An exact copy of every record is needed.

(RECORDS SUPPLIED):
*** Block opens ***

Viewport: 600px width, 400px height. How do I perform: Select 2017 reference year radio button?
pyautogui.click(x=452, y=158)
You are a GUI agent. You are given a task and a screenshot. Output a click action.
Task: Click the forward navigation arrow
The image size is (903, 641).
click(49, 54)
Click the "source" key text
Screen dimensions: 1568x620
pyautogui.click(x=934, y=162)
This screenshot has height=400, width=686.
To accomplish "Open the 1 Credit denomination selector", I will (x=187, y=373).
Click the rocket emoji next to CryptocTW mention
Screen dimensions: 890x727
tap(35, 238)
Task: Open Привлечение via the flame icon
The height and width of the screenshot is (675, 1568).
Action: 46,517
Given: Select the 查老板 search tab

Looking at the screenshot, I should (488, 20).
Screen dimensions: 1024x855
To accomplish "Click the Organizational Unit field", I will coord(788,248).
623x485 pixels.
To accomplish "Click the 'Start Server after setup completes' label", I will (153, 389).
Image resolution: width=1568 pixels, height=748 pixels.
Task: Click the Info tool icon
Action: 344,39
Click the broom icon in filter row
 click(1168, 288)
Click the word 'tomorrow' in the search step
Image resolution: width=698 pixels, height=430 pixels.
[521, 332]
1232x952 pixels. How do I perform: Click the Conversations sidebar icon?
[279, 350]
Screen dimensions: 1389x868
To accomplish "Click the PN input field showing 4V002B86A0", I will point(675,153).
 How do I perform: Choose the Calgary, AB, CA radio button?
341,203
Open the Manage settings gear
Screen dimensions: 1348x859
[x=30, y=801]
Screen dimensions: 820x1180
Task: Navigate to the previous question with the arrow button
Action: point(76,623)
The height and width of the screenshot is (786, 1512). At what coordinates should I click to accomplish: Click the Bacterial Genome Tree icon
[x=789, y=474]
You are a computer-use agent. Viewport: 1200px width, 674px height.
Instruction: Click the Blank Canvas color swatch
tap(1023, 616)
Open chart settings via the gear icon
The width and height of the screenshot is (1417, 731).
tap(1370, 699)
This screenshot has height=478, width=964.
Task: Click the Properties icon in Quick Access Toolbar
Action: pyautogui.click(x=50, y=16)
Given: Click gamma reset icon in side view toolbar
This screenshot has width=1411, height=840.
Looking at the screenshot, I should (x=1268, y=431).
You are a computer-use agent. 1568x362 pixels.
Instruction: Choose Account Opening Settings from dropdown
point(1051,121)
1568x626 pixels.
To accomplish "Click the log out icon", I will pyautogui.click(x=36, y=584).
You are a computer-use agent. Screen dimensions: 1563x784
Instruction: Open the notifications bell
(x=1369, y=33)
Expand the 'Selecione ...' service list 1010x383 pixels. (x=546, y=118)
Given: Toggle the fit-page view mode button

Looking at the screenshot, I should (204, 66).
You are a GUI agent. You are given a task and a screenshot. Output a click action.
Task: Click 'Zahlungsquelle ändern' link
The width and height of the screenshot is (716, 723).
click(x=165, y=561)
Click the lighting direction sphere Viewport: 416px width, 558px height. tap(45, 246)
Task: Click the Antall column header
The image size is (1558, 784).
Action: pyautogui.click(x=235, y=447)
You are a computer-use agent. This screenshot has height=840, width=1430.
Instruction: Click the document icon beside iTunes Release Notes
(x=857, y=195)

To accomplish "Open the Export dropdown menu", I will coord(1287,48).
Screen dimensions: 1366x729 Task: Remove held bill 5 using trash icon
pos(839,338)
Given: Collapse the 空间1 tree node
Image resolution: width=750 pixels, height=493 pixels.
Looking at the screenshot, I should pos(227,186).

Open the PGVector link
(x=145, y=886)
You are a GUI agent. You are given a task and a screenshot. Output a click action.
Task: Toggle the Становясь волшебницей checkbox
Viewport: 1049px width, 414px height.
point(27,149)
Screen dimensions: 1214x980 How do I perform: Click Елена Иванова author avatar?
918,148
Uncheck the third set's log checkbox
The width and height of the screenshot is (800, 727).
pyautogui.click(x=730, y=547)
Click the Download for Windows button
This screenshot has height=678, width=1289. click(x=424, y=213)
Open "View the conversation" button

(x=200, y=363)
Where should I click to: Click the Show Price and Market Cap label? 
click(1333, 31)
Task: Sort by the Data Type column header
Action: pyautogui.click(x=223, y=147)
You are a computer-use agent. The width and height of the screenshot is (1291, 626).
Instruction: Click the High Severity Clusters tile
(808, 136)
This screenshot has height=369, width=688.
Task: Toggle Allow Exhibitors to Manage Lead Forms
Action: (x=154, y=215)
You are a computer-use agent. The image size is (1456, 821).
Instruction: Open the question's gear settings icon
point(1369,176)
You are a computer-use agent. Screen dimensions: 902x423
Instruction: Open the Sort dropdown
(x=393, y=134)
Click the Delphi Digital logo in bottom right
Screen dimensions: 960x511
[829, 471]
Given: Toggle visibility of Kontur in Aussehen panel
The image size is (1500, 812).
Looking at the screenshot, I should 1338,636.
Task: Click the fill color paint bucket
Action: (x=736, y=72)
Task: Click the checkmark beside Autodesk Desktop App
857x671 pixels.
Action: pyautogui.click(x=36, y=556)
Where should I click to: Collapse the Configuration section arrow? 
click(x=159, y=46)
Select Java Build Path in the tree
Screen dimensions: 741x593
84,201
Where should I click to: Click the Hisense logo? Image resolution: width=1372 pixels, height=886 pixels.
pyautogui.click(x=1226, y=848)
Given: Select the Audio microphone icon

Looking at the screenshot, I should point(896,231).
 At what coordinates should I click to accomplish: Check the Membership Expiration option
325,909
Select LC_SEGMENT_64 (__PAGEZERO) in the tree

*** Block closes ***

(YOUR SOLUTION):
Viewport: 600px width, 400px height. How do I perform: Select 2017 reference year radio button?
pyautogui.click(x=452, y=158)
You are a GUI agent. You are given a task and a screenshot. Output a click action.
Task: Click the forward navigation arrow
The image size is (903, 641).
click(49, 54)
Click the "source" key text
Screen dimensions: 1568x620
pyautogui.click(x=934, y=162)
This screenshot has height=400, width=686.
To accomplish "Open the 1 Credit denomination selector", I will (x=187, y=373).
Click the rocket emoji next to CryptocTW mention
Screen dimensions: 890x727
tap(35, 238)
Task: Open Привлечение via the flame icon
The height and width of the screenshot is (675, 1568).
Action: 46,517
Given: Select the 查老板 search tab

Looking at the screenshot, I should (488, 20).
Screen dimensions: 1024x855
To accomplish "Click the Organizational Unit field", I will coord(788,248).
623x485 pixels.
To accomplish "Click the 'Start Server after setup completes' label", I will (153, 389).
Image resolution: width=1568 pixels, height=748 pixels.
Task: Click the Info tool icon
Action: 344,39
Click the broom icon in filter row
 click(1168, 288)
Click the word 'tomorrow' in the search step
Image resolution: width=698 pixels, height=430 pixels.
[521, 332]
1232x952 pixels. How do I perform: Click the Conversations sidebar icon?
[279, 350]
Screen dimensions: 1389x868
To accomplish "Click the PN input field showing 4V002B86A0", I will point(675,153).
 How do I perform: Choose the Calgary, AB, CA radio button?
341,203
Open the Manage settings gear
Screen dimensions: 1348x859
[x=30, y=801]
Screen dimensions: 820x1180
Task: Navigate to the previous question with the arrow button
Action: point(76,623)
The height and width of the screenshot is (786, 1512). At what coordinates should I click to accomplish: Click the Bacterial Genome Tree icon
[x=789, y=474]
You are a computer-use agent. Viewport: 1200px width, 674px height.
Instruction: Click the Blank Canvas color swatch
tap(1023, 616)
Open chart settings via the gear icon
The width and height of the screenshot is (1417, 731).
tap(1370, 699)
This screenshot has height=478, width=964.
Task: Click the Properties icon in Quick Access Toolbar
Action: pyautogui.click(x=50, y=16)
Given: Click gamma reset icon in side view toolbar
This screenshot has width=1411, height=840.
Looking at the screenshot, I should (x=1268, y=431).
You are a computer-use agent. 1568x362 pixels.
Instruction: Choose Account Opening Settings from dropdown
point(1051,121)
1568x626 pixels.
To accomplish "Click the log out icon", I will pyautogui.click(x=36, y=584).
You are a computer-use agent. Screen dimensions: 1563x784
Instruction: Open the notifications bell
(x=1369, y=33)
Expand the 'Selecione ...' service list 1010x383 pixels. (x=546, y=118)
Given: Toggle the fit-page view mode button

Looking at the screenshot, I should (204, 66).
You are a GUI agent. You are given a task and a screenshot. Output a click action.
Task: Click 'Zahlungsquelle ändern' link
The width and height of the screenshot is (716, 723).
click(x=165, y=561)
Click the lighting direction sphere Viewport: 416px width, 558px height. tap(45, 246)
Task: Click the Antall column header
The image size is (1558, 784).
Action: pyautogui.click(x=235, y=447)
You are a computer-use agent. This screenshot has height=840, width=1430.
Instruction: Click the document icon beside iTunes Release Notes
(x=857, y=195)

To accomplish "Open the Export dropdown menu", I will coord(1287,48).
Screen dimensions: 1366x729 Task: Remove held bill 5 using trash icon
pos(839,338)
Given: Collapse the 空间1 tree node
Image resolution: width=750 pixels, height=493 pixels.
Looking at the screenshot, I should pos(227,186).

Open the PGVector link
(x=145, y=886)
You are a GUI agent. You are given a task and a screenshot. Output a click action.
Task: Toggle the Становясь волшебницей checkbox
Viewport: 1049px width, 414px height.
point(27,149)
Screen dimensions: 1214x980 How do I perform: Click Елена Иванова author avatar?
918,148
Uncheck the third set's log checkbox
The width and height of the screenshot is (800, 727).
pyautogui.click(x=730, y=547)
Click the Download for Windows button
This screenshot has height=678, width=1289. click(x=424, y=213)
Open "View the conversation" button

(x=200, y=363)
Where should I click to: Click the Show Price and Market Cap label? 
click(1333, 31)
Task: Sort by the Data Type column header
Action: pyautogui.click(x=223, y=147)
You are a computer-use agent. The width and height of the screenshot is (1291, 626).
Instruction: Click the High Severity Clusters tile
(808, 136)
This screenshot has height=369, width=688.
Task: Toggle Allow Exhibitors to Manage Lead Forms
Action: (x=154, y=215)
You are a computer-use agent. The image size is (1456, 821).
Instruction: Open the question's gear settings icon
point(1369,176)
You are a computer-use agent. Screen dimensions: 902x423
Instruction: Open the Sort dropdown
(x=393, y=134)
Click the Delphi Digital logo in bottom right
Screen dimensions: 960x511
[829, 471]
Given: Toggle visibility of Kontur in Aussehen panel
The image size is (1500, 812).
Looking at the screenshot, I should 1338,636.
Task: Click the fill color paint bucket
Action: (x=736, y=72)
Task: Click the checkmark beside Autodesk Desktop App
857x671 pixels.
Action: pyautogui.click(x=36, y=556)
Where should I click to: Collapse the Configuration section arrow? 
click(x=159, y=46)
Select Java Build Path in the tree
Screen dimensions: 741x593
84,201
Where should I click to: Click the Hisense logo? Image resolution: width=1372 pixels, height=886 pixels.
pyautogui.click(x=1226, y=848)
Given: Select the Audio microphone icon

Looking at the screenshot, I should point(896,231).
 At what coordinates should I click to accomplish: Check the Membership Expiration option
325,909
Select LC_SEGMENT_64 (__PAGEZERO) in the tree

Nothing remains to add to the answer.